Exercise material:
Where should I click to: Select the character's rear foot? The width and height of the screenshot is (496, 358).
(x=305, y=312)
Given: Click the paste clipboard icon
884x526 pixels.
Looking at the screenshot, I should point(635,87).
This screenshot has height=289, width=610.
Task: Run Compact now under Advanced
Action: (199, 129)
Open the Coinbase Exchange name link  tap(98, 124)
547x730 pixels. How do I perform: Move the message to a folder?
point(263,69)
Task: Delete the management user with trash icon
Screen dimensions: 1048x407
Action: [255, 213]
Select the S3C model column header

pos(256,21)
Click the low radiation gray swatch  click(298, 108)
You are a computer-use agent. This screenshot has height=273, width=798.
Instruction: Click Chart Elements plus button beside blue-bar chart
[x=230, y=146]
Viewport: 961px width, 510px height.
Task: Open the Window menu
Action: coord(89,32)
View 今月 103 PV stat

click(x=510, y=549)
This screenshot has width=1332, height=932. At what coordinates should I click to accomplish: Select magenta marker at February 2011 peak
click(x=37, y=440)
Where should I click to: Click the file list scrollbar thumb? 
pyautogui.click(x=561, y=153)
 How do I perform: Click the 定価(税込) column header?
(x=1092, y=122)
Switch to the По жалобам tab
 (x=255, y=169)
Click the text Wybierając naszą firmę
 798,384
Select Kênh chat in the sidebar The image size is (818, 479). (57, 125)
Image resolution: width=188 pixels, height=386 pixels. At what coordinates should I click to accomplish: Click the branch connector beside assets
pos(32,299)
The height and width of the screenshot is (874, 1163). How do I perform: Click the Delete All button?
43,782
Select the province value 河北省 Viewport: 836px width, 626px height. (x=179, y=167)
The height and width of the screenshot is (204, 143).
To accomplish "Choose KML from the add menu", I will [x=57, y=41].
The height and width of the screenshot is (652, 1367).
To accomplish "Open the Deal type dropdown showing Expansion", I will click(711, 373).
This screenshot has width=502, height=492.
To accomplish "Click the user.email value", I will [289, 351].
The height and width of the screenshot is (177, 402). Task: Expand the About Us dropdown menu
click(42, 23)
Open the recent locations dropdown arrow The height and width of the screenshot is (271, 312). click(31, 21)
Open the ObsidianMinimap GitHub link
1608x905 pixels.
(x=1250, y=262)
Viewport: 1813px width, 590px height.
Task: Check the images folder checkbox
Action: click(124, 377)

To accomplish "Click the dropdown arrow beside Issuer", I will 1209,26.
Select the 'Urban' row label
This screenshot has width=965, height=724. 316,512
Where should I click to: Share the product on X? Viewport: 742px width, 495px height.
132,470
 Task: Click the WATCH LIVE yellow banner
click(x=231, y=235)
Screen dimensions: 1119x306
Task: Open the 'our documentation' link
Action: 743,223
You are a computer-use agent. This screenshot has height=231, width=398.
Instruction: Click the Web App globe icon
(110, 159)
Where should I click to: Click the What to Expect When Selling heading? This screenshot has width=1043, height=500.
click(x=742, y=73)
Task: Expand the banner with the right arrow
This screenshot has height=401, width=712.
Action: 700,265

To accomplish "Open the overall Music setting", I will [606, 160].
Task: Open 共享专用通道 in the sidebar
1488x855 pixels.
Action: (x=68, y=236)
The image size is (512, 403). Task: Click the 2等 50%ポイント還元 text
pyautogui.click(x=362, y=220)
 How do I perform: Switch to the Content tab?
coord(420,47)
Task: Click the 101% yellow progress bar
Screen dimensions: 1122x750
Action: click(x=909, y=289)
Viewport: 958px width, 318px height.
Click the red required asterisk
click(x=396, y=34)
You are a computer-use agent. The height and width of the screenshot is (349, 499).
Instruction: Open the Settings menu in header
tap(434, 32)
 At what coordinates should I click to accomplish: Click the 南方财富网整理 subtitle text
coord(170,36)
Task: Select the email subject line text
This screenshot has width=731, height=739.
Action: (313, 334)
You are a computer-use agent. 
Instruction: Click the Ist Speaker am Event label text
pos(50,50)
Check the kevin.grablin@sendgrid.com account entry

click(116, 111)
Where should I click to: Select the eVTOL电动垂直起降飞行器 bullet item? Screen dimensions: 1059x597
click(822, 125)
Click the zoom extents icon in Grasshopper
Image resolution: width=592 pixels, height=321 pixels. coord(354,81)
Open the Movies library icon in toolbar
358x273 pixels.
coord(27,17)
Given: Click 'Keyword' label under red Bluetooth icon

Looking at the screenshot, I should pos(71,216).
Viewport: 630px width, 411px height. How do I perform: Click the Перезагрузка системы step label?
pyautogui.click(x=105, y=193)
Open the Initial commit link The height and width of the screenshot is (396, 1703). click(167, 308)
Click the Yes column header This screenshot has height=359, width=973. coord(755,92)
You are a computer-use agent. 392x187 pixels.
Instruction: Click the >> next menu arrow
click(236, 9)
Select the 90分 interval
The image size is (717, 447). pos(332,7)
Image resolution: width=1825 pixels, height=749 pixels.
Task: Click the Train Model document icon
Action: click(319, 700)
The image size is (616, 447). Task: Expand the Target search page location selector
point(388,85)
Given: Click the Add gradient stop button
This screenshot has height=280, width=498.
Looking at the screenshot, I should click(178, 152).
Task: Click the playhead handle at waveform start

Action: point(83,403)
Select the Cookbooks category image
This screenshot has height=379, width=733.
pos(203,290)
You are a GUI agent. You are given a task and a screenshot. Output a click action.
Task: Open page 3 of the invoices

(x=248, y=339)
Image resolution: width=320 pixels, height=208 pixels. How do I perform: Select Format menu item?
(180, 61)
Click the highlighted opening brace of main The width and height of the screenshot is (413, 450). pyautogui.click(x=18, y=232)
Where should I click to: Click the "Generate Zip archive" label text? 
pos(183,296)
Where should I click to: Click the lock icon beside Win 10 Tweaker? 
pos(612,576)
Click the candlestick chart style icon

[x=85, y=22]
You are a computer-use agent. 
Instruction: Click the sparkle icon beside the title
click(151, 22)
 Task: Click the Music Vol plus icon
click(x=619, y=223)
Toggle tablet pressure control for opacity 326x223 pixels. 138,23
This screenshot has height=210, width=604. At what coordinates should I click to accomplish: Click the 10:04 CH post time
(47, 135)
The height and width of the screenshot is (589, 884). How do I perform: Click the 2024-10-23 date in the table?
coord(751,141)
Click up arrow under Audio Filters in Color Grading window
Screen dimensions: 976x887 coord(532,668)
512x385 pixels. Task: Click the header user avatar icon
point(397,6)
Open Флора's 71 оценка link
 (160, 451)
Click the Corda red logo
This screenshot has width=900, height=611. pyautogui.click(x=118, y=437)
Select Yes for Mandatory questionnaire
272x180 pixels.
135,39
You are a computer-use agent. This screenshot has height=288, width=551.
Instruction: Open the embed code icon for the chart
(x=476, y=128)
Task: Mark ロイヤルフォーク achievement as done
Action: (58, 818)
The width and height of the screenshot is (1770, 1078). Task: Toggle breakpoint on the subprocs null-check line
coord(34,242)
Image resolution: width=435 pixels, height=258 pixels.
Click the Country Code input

Goal: Rewrite the data from the line that has "How do I perform: Click the 定価(税込)" and stop after the line that has "pos(32,299)", keeping the requests as they are. Scale every coordinate in the answers by 0.25, rounding to whole numbers with halves rounded up.

Exercise output:
 How do I perform: Click the 定価(税込) column header?
(x=273, y=31)
Switch to the По жалобам tab
 (x=64, y=42)
Click the text Wybierając naszą firmę
 200,96
Select Kênh chat in the sidebar The image size is (818, 479). (14, 31)
Image resolution: width=188 pixels, height=386 pixels. At what coordinates should I click to accomplish: Click the branch connector beside assets
pos(8,75)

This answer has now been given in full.